The EMEA Cyber Security & Privacy practice is growing and has ambitions to expand its capabilities from a strong base in incident response, intelligence and investigations into additional proactive security, AI security and managed detection & response services.

Role: We are seeking a Manager level candidate with Incident Response and project management experience gained in professional services.

Responsibilities:

• Respond to cyber incidents reported by clients.
• Manage cyber incident responses and incident response teams.
• Lead cyber investigations.
• Understanding of incident analysis workflow and tools.
• Quality control reviews of team members deliverables and work processes.
• Perform project management and engagement risk management activities.
• Support financial management of individual projects and cyber incident response team.
• Manage time, tasks and resources to meet internal and external deadlines.
• Lead client communications, both written and oral, throughout the lifecycle of the project.

Requirements:

• Degree in Computer Science or Cyber Security, or related equivalent.
• Experience at Manager level within management consulting and the Incident Response field is essential.
• Able to communicate effectively and concisely with high level management and C-suite clients on a frequent basis.
• Adept in setting up new engagements to support clients in responding to incidents.
• Capable of managing both short term and long-term projects.
• Understanding of engagement risk.
• Exposure to responding to incidents including Ransomware, ATP attacks, BEC, Cloud etc a plus.
• Experience of managing teams and performance management of individuals.
• Ability to identify opportunities within existing and potential clients.
• Experience working with non-Windows systems (such as Linux, Unix, Mac).
• Scripting/programming experience (specifically Python, C#, VBA, or Powershell).
• Experience working in a consultancy environment.
• Exposure to AI technologies, techniques and approaches within the DFIR domain.
• Strong desire to work in a team in a collaborative environment to achieve common goals.
• Exceptional organisational skills.
• Passion for Cyber Incident Response, and a desire for continuous improvement in expertise.
• Ability to correlate events from multiple sources to create a timeline analysis across end points of an incident.
• Understanding of how to leverage existing security applications and appliances to address a compromise or malware/ransomware outbreak.
• Experience working with Enterprise networks.
• Understanding of mitigation and clean-up strategies.
• Proficient in log analysis of multiple types.
• Ability to analyse complex network packet captures.
• Understanding of memory, how to capture, data available and analysis skills.
• Understanding of how to take malware apart from a virtual machine, dynamic malware analysis, and reverse engineering perspective.
• Ability to travel (including occasional international travel) at short notice.
• Available to be on-call 1 in 4 weekends each month.

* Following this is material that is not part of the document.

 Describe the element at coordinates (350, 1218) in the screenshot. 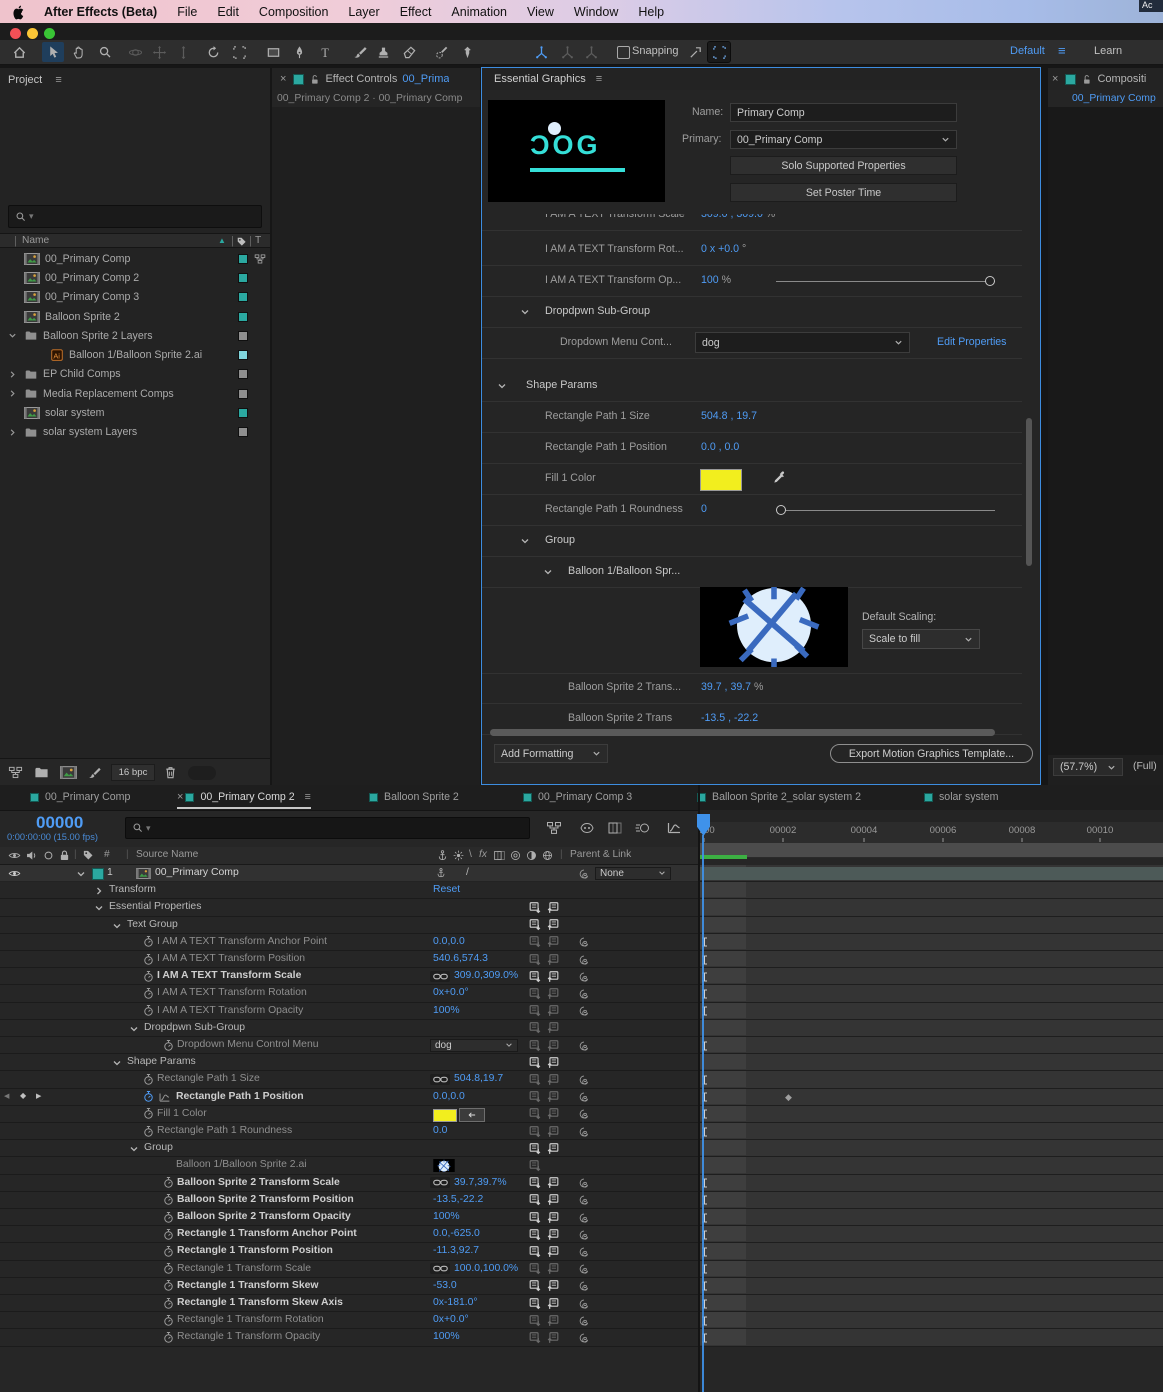

I see `timeline-row: Balloon Sprite 2 Transform Opacity 100%` at that location.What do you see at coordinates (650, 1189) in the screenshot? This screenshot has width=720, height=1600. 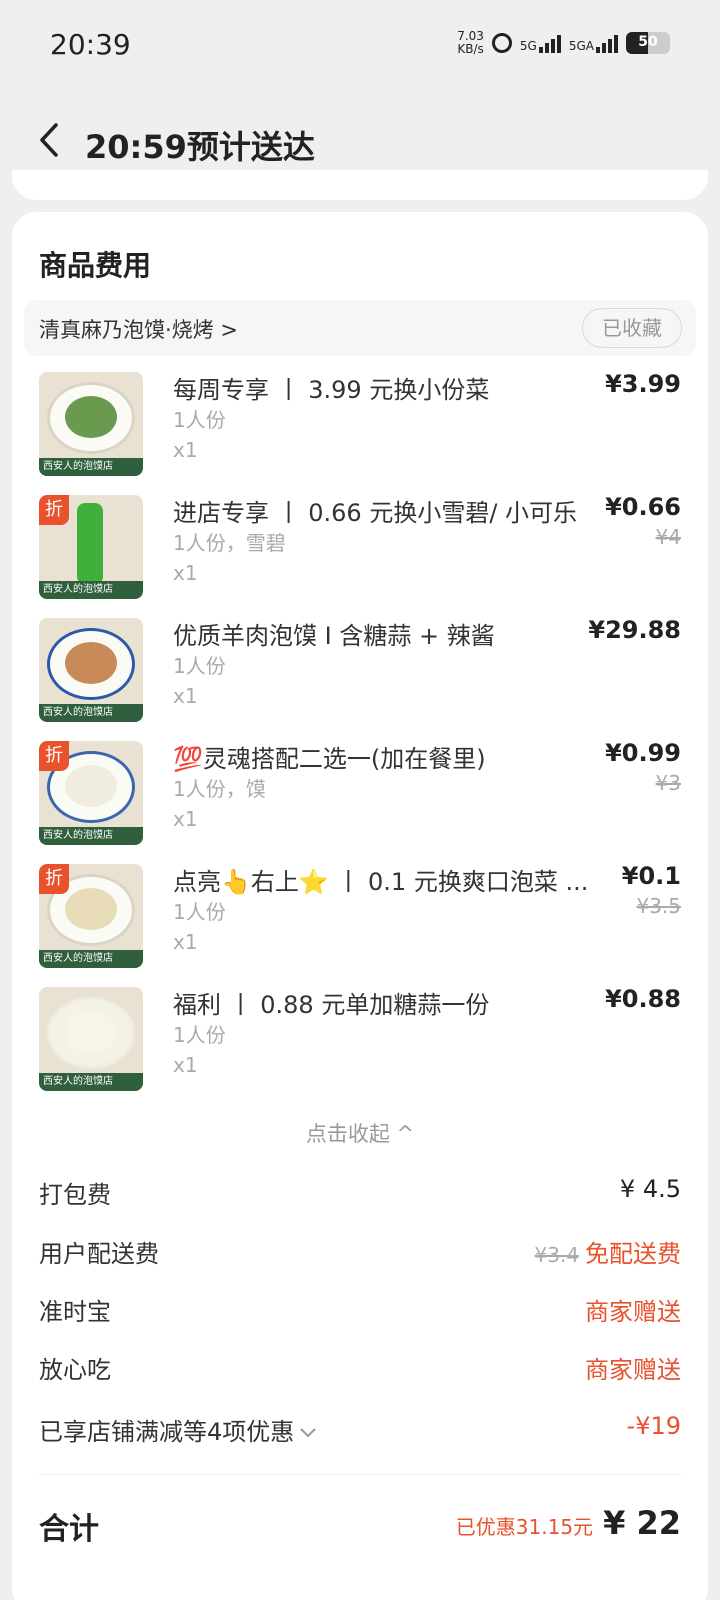 I see `fee-value: ¥ 4.5` at bounding box center [650, 1189].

Ankura is an Affirmative Action and Equal Opportunity Employer. All qualified applicants will receive consideration for employment without regard to race, color, religion, sex, sexual orientation, gender identity, national origin, or protected veteran status and will not be discriminated against based on disability.

Have the opportunity to get involved in challenging client projects with both Proactive and Reactive work. We can support and develop individuals who aspire to be an expert. Vast opportunities for career development, with a formal development process, training programmes and the internal e-learning training platform, Ankura Academy. Work with a collaborative environment, whereby our professionals have the freedom to innovate which promotes curiosity, learning and communication.